You can use Splashtop for free in your own WLAN. To access your computer from an external network or mobile network, you need to subscribe to the "Anywhere Access Pack," for either US$ 16.99 annually or US$ 1.99 monthly. The Android and iPhone apps are free, as is the streaming software for Ubuntu. The separate iPad version costs US$ 2.99.

If you're using the more current 12.10, you need to download and install a Debian package from the developer website [1], which is as easy as double-clicking the deb file. You also need to install the x265 video encoder. In Software Center, search for x264 , click Show technical data at the bottom, and download the x264 and libx264-120 packages.

Let the Magic Begin

After opening the streaming software from Dash, you get a window in which to enter your dial-up credentials. The Windows and Mac OS X versions might be more elegant (Figure 1), but Splashtop Linux provides some optimization through a configuration file in the home directory ($HOME/.config/splashtop-streamer/.SplashtopStreamer.rc ). In the file, you can change the frame rate of the stream, although this would have been better provided in a preliminary settings dialog.
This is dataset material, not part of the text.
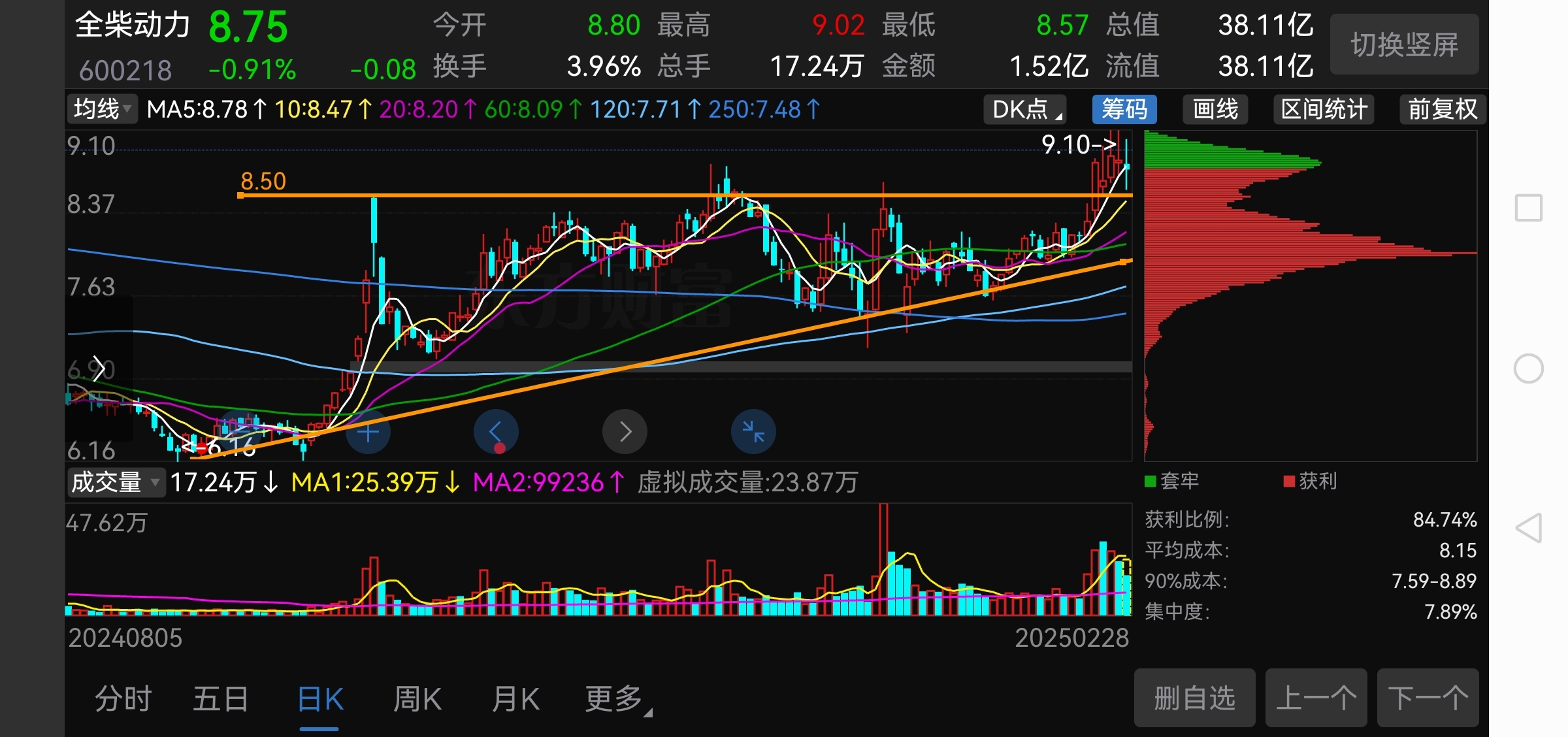The image size is (1568, 737).
Task: Click 切换竖屏 to switch portrait mode
Action: pos(1404,44)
Figure 1: The streaming software for Windows and Mac provides more visible functions than its younger Ubuntu counterpart.

Once the e-mail address and password match, the streamer sets up the connection with the Splashtop servers and transmits data in real time. As soon as you log in to the app with your tablet or smartphone, it lists the registered computer along with its device name. Now for the big moment: Once you choose the desired item, the Splashtop app connects the two devices and puts Ubuntu on the small screen. A help function explains the important gestures and elements of the remote desktop client and waits in the toolbar (Figure 2) on the bottom right of the screen.

Figure 2: The different function strip options and what's behind them.

Depending on the size of the display and desired resolution, the app doesn't use the entire screen to accommodate horizontal finger scrolling. You can even use Ubuntu on a seven-inch tablet display thanks to the concept of the big icons in the Unity Launcher and the Dash. It's amazing how easy work on a seven-inch screen is. Smaller elements, such as buttons for closing windows, are accessible through the usual two-finger zoom-ins that don't require extraordinary motor skills. You can also open the standard iOS or Android keyboard. Typing longer text strings doesn't work so well, but web browser address input is easy (Figure 3).

Figure 3: You can input text through your mobile operating system keyboard.